Public utilities: Making the case for a mobile app
In the business of delivering energy to the public, it’s attractive to forgo the latest technological fads and focus on what matters: Delivering world-class service while being a responsible steward over the resources under your discretion. However, adding a mobile app to the mix of channels used to communicate with your public utilities customers allows you to meet your customers where they are, today and increasingly in the future. Like the internet, mobile is no fad and, as we’ll show, having a mobile strategy isn’t just responsible, it’s a requirement in the 21st century.
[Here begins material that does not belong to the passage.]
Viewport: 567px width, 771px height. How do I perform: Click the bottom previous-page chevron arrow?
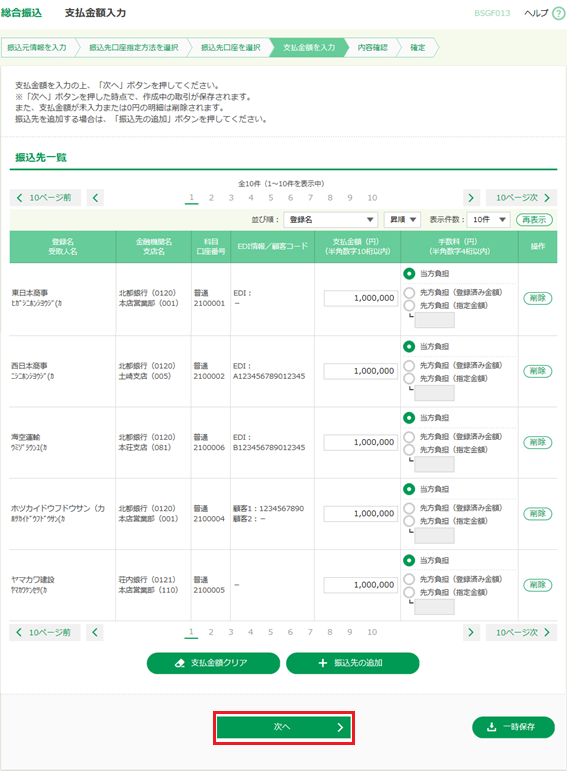[95, 632]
If your organization does not have a mobile app, there are plenty of statistics to take into consideration. Although sales of smartphones leveled off in the United States, the percent of digital engagements from mobile devices grew from 57% to 63% between 2016 and 2017. Meanwhile, in early 2017, mobile apps accounted for nearly half of all global internet traffic.
US adults are expected to spend an average of 3 hours, 35 minutes per day on mobile devices in 2018, which is an annual increase of more than 11 minutes. Nearly all of this additional time spent on mobile devices is attributed to smartphones, which will account for 66% of mobile minutes this year. Incredibly, native mobile apps account for over 90% of internet time on smartphones and 77% of internet time on tablets.
These statistics become even more interesting when considering generational differences. For example, in 2018, 21% of Millennials report that they open an app on their device more than 50 times a day, compared to just 2% of baby boomers.
In unregulated, competitive markets, an organization must go where their customers are, and customers are overwhelmingly on mobile. In this environment, many globally recognized and respected brands have built mobile apps for no other reason than “Our competitors have one. We must have one.”
But what about regulated markets, where competition is not necessarily a substantially motivating factor? In such scenarios, it’s necessary to dig a little deeper to make a business case for a mobile app strategy that works for the organization and their customers. When it comes to public utilities, we’ve discovered plenty of evidence that a mobile app can improve the customer experience while decreasing the cost of servicing accounts.
But there is also an essential question of accessibility to be considered. In 2018 the number of U.S. Adults who do not have broadband at home but own a smartphone crossed 20%. Public utilities that provide their customers with digital tools to manage their service are therefore obligated to consider how their customers get online.
Improve the public utilities customer experience with a mobile app strategy
Beyond any discussion of obligation, smartphone-dependency also raises interesting questions about profitability. The cost of servicing customer accounts with digital tools is undeniably and dramatically lower than live customer care. Call centers can cost hundreds of millions of dollars annually, many orders of magnitude more expensive than even the most robust, custom developed apps.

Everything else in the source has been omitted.